Wirecard Stock Crashed 85% in Just 3 Days: Is Now the Time to Buy?

Wirecard stock slid by 50% this morning. Does that make the German company a buy, or should investors brace for an even steeper plunge?
wirecard stock
A year ago, Wirecard was one of the hottest properties in the fintech sector. Now that it's become a financial hot potato, could it be worth buying Wirecard stock on the cheap? | Source: REUTERS / Wolfgang Rattay
  • Wirecard stock bombed by as much as 50% today after the company admitted that the $2.1 billion missing from its balance sheet might not exist.
  • The collapse of its share price may appear to offer an enticing opportunity to speculators.
  • But analysts warn against any such move, noting that the accounting scandal casts doubt over the German company’s entire business.

Wirecard stock has crashed a staggering 85% in just three trading sessions, with shares careening as much as 50% on Monday morning alone. Today’s fall came after the German fintech company admitted that $2.1 billion missing from its accounts might not exist.

A year ago, Wirecard was one of the hottest properties in the fintech sector.

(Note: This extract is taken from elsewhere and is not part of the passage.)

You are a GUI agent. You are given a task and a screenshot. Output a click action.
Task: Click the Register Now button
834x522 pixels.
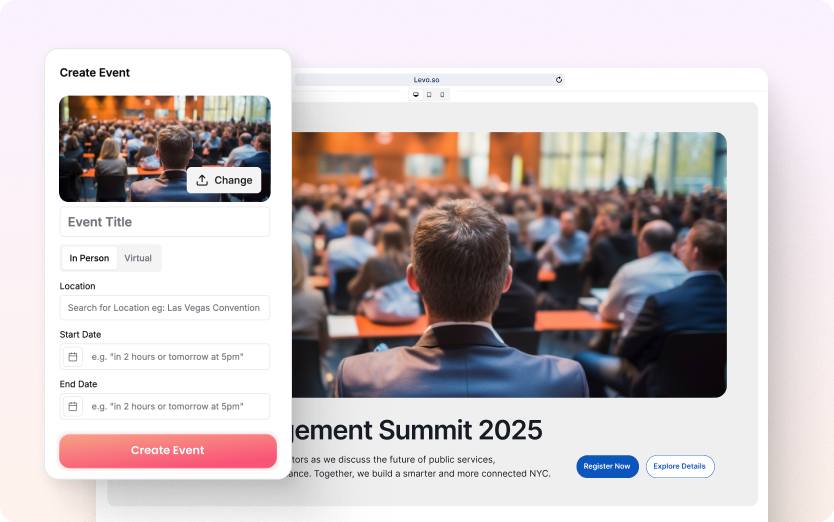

Now that it’s become a financial hot potato, could it be worth buying the stock on the cheap?

While this might seem like an exciting opportunity to speculators, analysts are still warning against Wirecard stock. That’s because the bombshell that a quarter of its balance sheet doesn’t exist has cast doubt on its entire financial history.

Wirecard Stock: Down, Down, and… Up?

Less than a week ago, you could have sold Wirecard stock for €104.50. But after falling as low as €13.62 at today’s open, it stands at around €15.60.

Wirecard stock price
Wirecard stock is in free-fall. | Source: Yahoo Finance

This is 85% lower than it was five days ago – and that includes the weekend.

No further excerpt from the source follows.